On 4 November 1993, Eilon anchored Channel 2's first news broadcast. In 1995, he was among the people who covered the release of the Kempler video in the aftermath of the assassination of Yitzhak Rabin. He frequently presented the news together with Miki Haimovich until he left Channel 2 in 2000 and moved to Channel 10 in 2002. He was reunited with Haimovich a year later, when she joined Channel 10.

In February 2012, Eilon sent his resignation to Channel 10 CEO Uri Rozen via email. Eilon and Haimovich weathered the economic storms that have frequently rocked Channel 10, but Eilon – among other highly paid staff members – did not get his January salary on time and was subsequently informed that the channel's management would be instituting a 15-percent pay cut among employees in the higher wage bracket. It is believed he quit because Channel 10 recently had to start broadcasting the main edition out of Jerusalem, whilst the rest of the producers, editors and reporters remained in the Tel Aviv studio. He claimed: "Even if the viewers do not fully understand that the studio picture is being projected behind me electronically, they notice, for example, that there are no more interviews in the new studio, and that we recently experienced a series of technical failures." He presented his last broadcast on Channel 10 on 29 April 2012.

Afterwards, he returned to Channel 2 as a news anchor for Keshet. During that period, he hosted an acclaimed documentary about anti-Semitism. He also anchored at Israel-based I24 News, presenting the weekly English-language program The World This Week. That program had disappointing viewer rates and was therefore taken off air.

In January 2015, he returned to TV as a host of the prime time news program Mabat on the IBA's Channel 1 and remained on this program for almost two years.

In 2017, he became an anchor and editor at Walla! News.
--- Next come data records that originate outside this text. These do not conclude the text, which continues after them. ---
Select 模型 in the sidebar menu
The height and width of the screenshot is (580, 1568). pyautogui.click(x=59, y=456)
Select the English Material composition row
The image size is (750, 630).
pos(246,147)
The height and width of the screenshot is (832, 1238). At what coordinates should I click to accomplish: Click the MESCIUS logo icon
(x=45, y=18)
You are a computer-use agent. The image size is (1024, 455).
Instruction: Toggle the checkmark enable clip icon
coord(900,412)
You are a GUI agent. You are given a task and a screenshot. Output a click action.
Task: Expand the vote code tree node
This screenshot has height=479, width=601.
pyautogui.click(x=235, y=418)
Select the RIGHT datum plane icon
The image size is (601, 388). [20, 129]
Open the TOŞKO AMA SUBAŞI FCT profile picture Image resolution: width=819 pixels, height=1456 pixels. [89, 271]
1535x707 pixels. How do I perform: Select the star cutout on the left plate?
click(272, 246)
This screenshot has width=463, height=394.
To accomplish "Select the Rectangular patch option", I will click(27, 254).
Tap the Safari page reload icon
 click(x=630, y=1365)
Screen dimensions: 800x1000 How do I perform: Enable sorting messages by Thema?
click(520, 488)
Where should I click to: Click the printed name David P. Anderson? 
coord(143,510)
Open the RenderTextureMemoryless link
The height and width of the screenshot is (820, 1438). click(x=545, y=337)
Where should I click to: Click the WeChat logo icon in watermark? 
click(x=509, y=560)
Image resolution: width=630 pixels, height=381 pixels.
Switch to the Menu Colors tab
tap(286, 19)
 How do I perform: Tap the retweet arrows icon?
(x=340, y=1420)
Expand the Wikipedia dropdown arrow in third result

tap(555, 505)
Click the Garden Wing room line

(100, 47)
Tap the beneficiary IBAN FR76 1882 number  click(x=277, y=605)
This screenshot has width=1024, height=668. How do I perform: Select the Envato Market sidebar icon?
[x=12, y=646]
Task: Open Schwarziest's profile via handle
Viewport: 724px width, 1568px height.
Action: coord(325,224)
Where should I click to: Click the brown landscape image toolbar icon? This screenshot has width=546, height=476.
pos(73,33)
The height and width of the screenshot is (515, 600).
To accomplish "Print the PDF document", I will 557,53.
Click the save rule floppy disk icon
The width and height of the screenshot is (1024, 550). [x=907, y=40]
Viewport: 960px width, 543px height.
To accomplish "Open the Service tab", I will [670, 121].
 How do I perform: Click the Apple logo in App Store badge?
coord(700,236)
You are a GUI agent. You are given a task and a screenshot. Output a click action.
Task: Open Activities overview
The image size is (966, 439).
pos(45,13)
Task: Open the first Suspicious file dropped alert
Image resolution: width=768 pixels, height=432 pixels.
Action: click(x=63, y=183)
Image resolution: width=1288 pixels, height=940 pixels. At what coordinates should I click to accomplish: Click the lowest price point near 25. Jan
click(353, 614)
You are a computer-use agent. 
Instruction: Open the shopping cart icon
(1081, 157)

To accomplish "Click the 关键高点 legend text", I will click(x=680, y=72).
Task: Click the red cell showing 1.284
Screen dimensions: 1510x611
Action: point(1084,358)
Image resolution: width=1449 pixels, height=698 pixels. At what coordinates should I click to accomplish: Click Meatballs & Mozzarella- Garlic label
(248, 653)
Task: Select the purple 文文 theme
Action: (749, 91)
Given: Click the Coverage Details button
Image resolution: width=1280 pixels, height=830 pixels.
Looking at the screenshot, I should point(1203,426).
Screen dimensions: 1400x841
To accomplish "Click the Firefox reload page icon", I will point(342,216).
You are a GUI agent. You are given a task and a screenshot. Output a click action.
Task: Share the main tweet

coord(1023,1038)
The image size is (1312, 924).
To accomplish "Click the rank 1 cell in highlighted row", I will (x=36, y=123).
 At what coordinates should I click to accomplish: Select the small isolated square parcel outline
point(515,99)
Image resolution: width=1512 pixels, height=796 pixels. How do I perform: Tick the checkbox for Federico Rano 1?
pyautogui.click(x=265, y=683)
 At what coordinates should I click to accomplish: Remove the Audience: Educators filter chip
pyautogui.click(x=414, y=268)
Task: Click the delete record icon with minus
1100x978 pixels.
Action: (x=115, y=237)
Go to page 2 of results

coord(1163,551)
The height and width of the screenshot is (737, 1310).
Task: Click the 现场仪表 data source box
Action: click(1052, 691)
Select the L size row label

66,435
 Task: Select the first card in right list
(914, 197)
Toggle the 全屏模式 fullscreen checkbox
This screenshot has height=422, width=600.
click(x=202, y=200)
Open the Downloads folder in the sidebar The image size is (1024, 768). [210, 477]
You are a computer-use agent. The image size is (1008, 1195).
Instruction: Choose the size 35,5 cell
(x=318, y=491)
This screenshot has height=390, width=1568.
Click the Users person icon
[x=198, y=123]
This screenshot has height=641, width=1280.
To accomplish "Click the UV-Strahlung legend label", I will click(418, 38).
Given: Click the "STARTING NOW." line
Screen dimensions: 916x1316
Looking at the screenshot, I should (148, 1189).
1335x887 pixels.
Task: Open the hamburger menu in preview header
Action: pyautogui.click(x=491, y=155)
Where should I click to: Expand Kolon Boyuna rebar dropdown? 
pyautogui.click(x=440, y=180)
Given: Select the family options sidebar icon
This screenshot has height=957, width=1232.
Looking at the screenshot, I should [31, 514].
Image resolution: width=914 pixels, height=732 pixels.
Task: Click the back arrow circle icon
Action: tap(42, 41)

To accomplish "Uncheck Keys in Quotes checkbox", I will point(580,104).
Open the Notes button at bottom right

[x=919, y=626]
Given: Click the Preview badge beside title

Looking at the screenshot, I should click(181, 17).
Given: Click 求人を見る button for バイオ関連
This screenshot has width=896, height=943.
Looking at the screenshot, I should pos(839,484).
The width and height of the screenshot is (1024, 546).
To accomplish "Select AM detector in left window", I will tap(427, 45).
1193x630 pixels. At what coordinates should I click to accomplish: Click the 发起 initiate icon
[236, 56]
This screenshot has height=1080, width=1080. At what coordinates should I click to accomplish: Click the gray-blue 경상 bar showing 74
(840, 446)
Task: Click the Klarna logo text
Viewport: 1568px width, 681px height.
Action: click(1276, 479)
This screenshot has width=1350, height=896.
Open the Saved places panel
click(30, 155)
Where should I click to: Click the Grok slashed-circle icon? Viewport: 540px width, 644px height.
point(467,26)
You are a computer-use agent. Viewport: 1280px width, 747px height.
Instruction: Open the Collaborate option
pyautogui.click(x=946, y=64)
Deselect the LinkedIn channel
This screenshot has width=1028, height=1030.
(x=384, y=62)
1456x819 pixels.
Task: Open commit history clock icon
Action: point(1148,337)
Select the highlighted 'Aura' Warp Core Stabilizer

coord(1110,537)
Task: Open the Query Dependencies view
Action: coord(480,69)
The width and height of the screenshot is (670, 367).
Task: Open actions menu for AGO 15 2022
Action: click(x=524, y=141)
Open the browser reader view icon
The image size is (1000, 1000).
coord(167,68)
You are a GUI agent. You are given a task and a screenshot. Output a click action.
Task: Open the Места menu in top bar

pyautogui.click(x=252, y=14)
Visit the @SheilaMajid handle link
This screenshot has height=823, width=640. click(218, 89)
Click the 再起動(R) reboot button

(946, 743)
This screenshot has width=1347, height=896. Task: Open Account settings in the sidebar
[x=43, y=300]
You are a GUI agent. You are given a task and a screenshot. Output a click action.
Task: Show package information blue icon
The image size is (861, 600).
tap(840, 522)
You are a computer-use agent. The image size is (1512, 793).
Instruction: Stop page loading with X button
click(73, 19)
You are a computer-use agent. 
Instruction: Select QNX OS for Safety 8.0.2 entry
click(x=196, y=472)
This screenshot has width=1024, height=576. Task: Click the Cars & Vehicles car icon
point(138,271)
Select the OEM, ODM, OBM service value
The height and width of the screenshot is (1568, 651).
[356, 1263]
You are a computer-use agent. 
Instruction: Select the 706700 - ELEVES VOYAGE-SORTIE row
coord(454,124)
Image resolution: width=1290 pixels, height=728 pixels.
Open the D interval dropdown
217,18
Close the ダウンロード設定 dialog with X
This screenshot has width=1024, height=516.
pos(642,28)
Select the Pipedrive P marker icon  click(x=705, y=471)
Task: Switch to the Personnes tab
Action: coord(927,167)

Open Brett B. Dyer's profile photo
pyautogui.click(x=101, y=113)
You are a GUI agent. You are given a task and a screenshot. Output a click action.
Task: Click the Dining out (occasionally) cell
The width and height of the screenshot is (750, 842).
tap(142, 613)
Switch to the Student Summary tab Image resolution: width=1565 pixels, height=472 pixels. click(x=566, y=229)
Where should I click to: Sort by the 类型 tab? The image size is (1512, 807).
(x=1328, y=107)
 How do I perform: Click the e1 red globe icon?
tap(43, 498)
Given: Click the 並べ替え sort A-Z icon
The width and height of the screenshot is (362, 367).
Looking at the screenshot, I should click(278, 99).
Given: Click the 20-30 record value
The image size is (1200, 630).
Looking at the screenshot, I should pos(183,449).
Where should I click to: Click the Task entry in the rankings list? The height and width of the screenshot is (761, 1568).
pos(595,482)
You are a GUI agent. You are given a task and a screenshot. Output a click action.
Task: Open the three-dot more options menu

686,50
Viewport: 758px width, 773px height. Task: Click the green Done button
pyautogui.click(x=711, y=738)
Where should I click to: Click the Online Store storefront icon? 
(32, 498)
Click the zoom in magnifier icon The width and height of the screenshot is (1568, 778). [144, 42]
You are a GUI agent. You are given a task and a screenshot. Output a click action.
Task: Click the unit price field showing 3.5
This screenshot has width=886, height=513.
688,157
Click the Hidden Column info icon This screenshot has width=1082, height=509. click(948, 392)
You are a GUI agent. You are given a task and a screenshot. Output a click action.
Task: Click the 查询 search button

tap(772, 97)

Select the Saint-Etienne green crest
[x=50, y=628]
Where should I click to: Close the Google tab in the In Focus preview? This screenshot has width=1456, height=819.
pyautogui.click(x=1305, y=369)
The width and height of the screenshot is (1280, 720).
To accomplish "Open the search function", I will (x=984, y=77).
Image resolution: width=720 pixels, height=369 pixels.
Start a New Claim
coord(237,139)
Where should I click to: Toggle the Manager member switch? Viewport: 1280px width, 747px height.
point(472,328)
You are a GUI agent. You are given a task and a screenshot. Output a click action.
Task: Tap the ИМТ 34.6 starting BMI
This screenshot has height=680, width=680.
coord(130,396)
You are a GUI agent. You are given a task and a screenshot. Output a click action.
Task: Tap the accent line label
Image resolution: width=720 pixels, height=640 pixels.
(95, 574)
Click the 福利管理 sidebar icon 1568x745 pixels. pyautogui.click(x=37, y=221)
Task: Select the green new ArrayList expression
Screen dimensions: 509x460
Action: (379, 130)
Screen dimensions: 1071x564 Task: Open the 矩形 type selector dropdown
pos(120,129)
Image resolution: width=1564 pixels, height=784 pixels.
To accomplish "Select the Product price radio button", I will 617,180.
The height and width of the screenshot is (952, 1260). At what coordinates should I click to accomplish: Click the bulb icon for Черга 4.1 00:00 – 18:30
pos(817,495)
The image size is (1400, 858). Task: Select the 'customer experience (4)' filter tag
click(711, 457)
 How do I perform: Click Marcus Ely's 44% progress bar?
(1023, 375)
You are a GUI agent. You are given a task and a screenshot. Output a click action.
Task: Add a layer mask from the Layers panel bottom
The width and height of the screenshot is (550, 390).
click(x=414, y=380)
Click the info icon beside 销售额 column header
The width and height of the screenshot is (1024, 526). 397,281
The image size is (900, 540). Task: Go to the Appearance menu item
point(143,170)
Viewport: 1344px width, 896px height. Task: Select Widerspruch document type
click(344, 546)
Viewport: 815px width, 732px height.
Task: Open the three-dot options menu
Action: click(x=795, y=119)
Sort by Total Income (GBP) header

Since 16 January 2019, the day Reshet-Channel 10 merger took effect, Eilon is the main presenter of the 5 pm IST edition of HaHadashot 13 (renamed from Hadashot Eser on that day). He presented a one-time special bulletin broadcast at midnight 15–16 January 2019, which was preceded by a pre-merger special.

Starting October 2021, Eilon is one of the hosts of Middle East Now', a current-affairs program on i24NEWS, focusing on the day's headlines from the region. The program is hosted alternately by Eilon and Laura Cellier, Sunday to Thursday at 21:00 Israel time, 14:00 EST.